Michael Shapiro

Michael Shapiro was born in Yokohama in 1939 and grew up speaking Russian, Japanese, and English. He spent the war years in Japan before immigrating to Los Angeles with his parents in 1952. Through his father, Constantine Shapiro (1896-1992), he is a direct descendant of the founder of the yeshiva system of Jewish education, Hayyim of Volozhin (the "Volozhiner rebbe" [1749-1821]), and the last in a line of scholars that includes three eminent Russian-Jewish philologists: the verse theorist and comparatist Viktor Zhirmunsky (1891-1971), the belletrist and literary critic Yury Tynianov (1894-1943), and the Romanist Yakov Malkiel (1914-1998). In 1965-66 he was a postdoctoral fellow in linguistics at Tokyo University and spent the next forty five years in the United States as a university professor of Slavic and semiotic studies.
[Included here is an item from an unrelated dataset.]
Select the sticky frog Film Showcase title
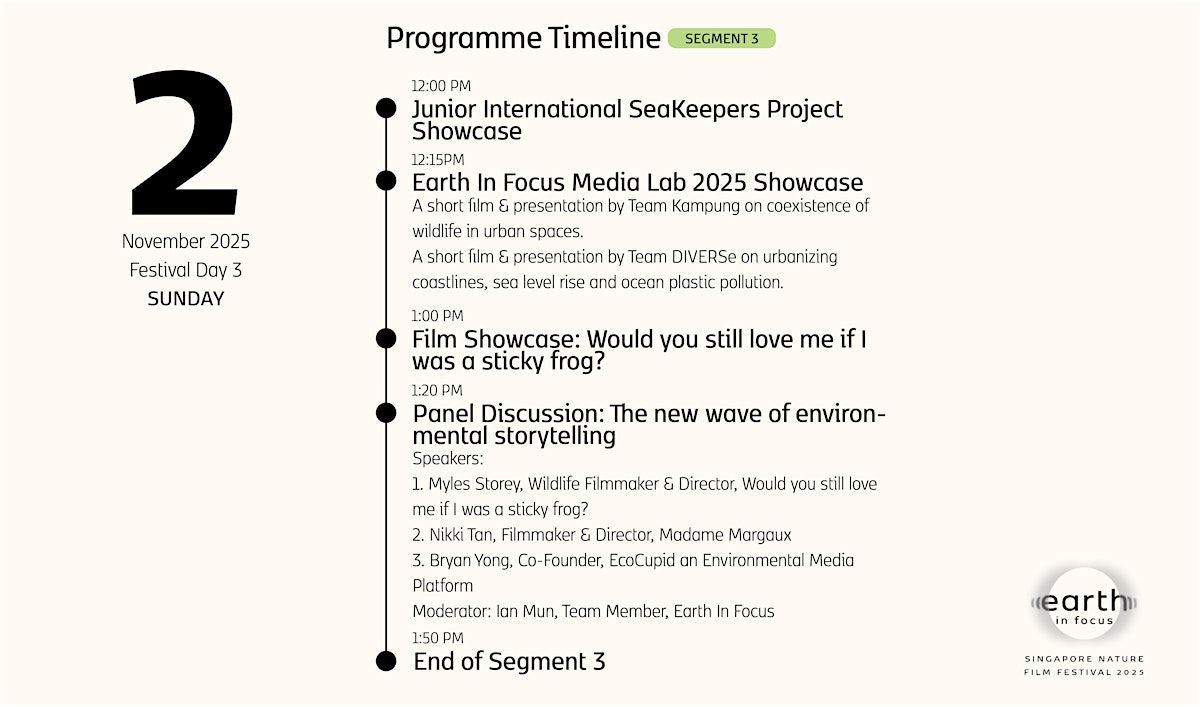Image resolution: width=1200 pixels, height=707 pixels. pyautogui.click(x=639, y=350)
He is the co-author, with his late wife Marianne Shapiro, of Figuration in Verbal Art (1988) and The Sense of Form in Literature and Language (2nd ed., 2009). His 2007 book, Palimpsest of Consciousness, is a commentary on his only work of fiction, My Wife the Metaphysician, or Lady Murasaki's Revenge.
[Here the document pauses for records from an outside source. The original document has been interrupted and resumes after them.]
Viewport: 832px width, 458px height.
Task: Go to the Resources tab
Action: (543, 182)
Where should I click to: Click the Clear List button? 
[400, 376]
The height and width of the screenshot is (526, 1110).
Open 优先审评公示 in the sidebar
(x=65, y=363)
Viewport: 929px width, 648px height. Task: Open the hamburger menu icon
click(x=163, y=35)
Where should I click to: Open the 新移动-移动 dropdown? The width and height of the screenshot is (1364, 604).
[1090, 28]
Michael Shapiro is Professor Emeritus of Slavic and Semiotic Studies at Brown University and a member of the Society of Senior Scholars at Columbia University. His website is at www.marianneandmichaelshapiro.com. He writes a blog on American English at www.languagelore.net. The expanded second edition of his book, The Speaking Self: Language Lore and English Usage, was published by Springer in 2017. His newest book, The Logic of Language: A Semiotic Study of Speech, was published in 2022.